Il est désormais primordial de prendre en compte les spécificités des réglementations concernant précisément ces « global talents ».
Si
aujourd’hui la majorité des entreprises saisissent les enjeux de la gestion des
talents, peu d’entre elles ont intégré sa dimension internationale. Quand on évoque les difficultés de la gestion
des talents à l’international, on fait souvent référence aux problèmes de recrutement
et de rétention de cadres en Chine ou en Inde.
Or, la réalité est plus riche et surtout en pleine mutation. Non seulement la gestion des talents
internationaux recouvre les programmes de développement des hauts potentiels des
grandes entreprises mais également d’autres types de populations : les
jeunes diplômés, les « commuters », les contrôleurs internes, les
managers de transition, ou bien encore les experts et les consultants.
En
ce qui concerne les jeunes diplômés, des programmes de recrutement et de
développement à l’international de jeunes diplômés ont été mis en place. Dans
un premier temps, ces derniers passeront entre six et douze mois au sein de
l’entreprise qui les recrute avant d’entamer un parcours international composé
de missions successives de six mois au sein des différentes filiales étrangères
du groupe.
A
côté de ces programmes de développement des talents internationaux, d’autres
situations existent. Elles peuvent résulter de contraintes professionnelles ou
familiales. Ce sera ainsi le cas des « commuters », ces cadres qui
prennent l’Eurostar ou le Thalys le lundi et le vendredi et passe le week-end
en famille dans leur pays de résidence.
On
pourra citer la situation des experts ou consultants, détachés en mission de
courte durée à l’étranger pour travailler sur des projets spécifiques, ou bien
encore celle des managers de transition, appelés au sein d’une filiale étrangère
pour assurer l’intérim ou gérer une situation de crise.
Il
s’agit d’une véritable internationalisation des missions et des carrières et cette
tendance ne devrait pas fléchir puisque c’est maintenant le marché de
l’emploi qui s’internationalise : il suffit de regarder le nombre
important d’offres d’emploi à l’étranger postés dans les groupes de discussion sur
LinkedIn ou Viadeo pour s’en convaincre.
Avec
des carrières et des diplômes internationaux, il devient légitime de postuler. Avec les moyens de télécommunication et de
transport à disposition, il devient légitime de travailler dans un pays et de
résider dans un autre.
C’est
à ce moment que cela se complique, surtout à l’approche des échéances
fiscales, car si les modes de travail des salariés ont fortement évolué, les
règles fiscales internationales assez peu.
En
matière de fiscalité internationale des cadres internationaux, deux principes cohabitent :
* le premier
est celui de l’imposition du revenu mondial dans l’État de la résidence fiscale
de la personne,
* le second est celui de l’imposition des salaires dans l'État du
lieu d’exercice de l’activité salariée. Fort heureusement, le deuxième principe
comporte une exception dite de « clause de mission temporaire » qui
permet de rester imposable dans l’État de sa résidence si les trois conditions suivantes
sont remplies :
- Passer moins de 183 jours dans l’autre État au cours d’une période de 12 mois ;
- Ne pas avoir sa rémunération payée par ou pour le compte d’un employeur qui se trouve dans l’État du lieu d’exercice de l’activité ;
- Ne pas avoir la charge de sa rémunération supportée
par un établissement stable de son employeur dans l’autre État
Si
la situation des talents internationaux en mission longue ne rencontre pas de
difficulté particulière, notamment par ce qu’un changement de résidence aura
été opéré dans le lieu d’exercice de l’activité, la situation des autres
talents internationaux est plus délicate.

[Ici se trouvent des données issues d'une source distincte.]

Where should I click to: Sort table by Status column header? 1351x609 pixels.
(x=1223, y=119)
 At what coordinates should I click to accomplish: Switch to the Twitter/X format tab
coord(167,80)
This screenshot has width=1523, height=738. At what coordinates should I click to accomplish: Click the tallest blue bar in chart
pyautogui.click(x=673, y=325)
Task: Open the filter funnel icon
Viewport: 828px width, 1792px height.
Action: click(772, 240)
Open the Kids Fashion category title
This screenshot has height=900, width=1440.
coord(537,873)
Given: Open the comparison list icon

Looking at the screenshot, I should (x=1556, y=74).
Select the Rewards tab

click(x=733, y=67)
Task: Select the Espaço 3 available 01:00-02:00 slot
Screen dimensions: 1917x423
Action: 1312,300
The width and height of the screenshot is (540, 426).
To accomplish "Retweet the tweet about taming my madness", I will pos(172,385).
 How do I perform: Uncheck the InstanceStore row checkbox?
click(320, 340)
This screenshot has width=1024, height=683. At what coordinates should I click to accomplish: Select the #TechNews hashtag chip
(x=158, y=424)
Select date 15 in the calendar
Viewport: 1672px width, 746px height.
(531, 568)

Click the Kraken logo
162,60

Que se passe-t-il si la mission est prolongée de quelques jours, au-delà
des 183 jours ? Le chantier ou le projet sur lequel travaille le salarié
constitue-il un établissement stable ? Ne peut-on pas parler de
co-employeur quand le salarié est mis à disposition d’une filiale du
groupe, en remplacement d’un salarié local, alors même que sa mission serait
inférieure à 183 jours ?
C’est
ce dernier point qui a retenu l’attention des autorités fiscales étrangères,
notamment britanniques norvégiennes et allemandes. Quelque soit l’entité avec
laquelle un contrat de travail avait été signé, elles ont considéré que le
salarié avait aussi un employeur économique dans leur pays où était exercée
l’activité. Elles ont estimé que le salarié était ainsi imposable sur leur
territoire. Cela a généré de nombreux contentieux et des situations de double
imposition.
Le
comité fiscal de l’OCDE s’est saisi de cette question. Après plusieurs années
de discussion entre pays membres, un compromis semble avoir été trouvé. En
résumé et selon l’esprit des commentaires, il convient de distinguer les
situations de prestations de services, éligibles au bénéfice de la clause de
mission temporaire, des autres missions.
En pratique, la situation est beaucoup plus délicate et il convient de
se livrer à une analyse précise de chaque situation pour chaque type de
population. Compte tenu de l’évolution et du développement des talents
internationaux, la tache va se révéler difficile et complexe pour les
directions des ressources humaines.
C’est
tout l’enjeu de la gestion des talents internationaux : identifier l’ensemble
des populations, définir précisément le cadre juridique et fiscal de leurs
missions, assurer le suivi précis de la durée des missions et enfin accomplir
les formalités fiscales et sociales nécessaires.
C’est
un travail gigantesque mais essentiel.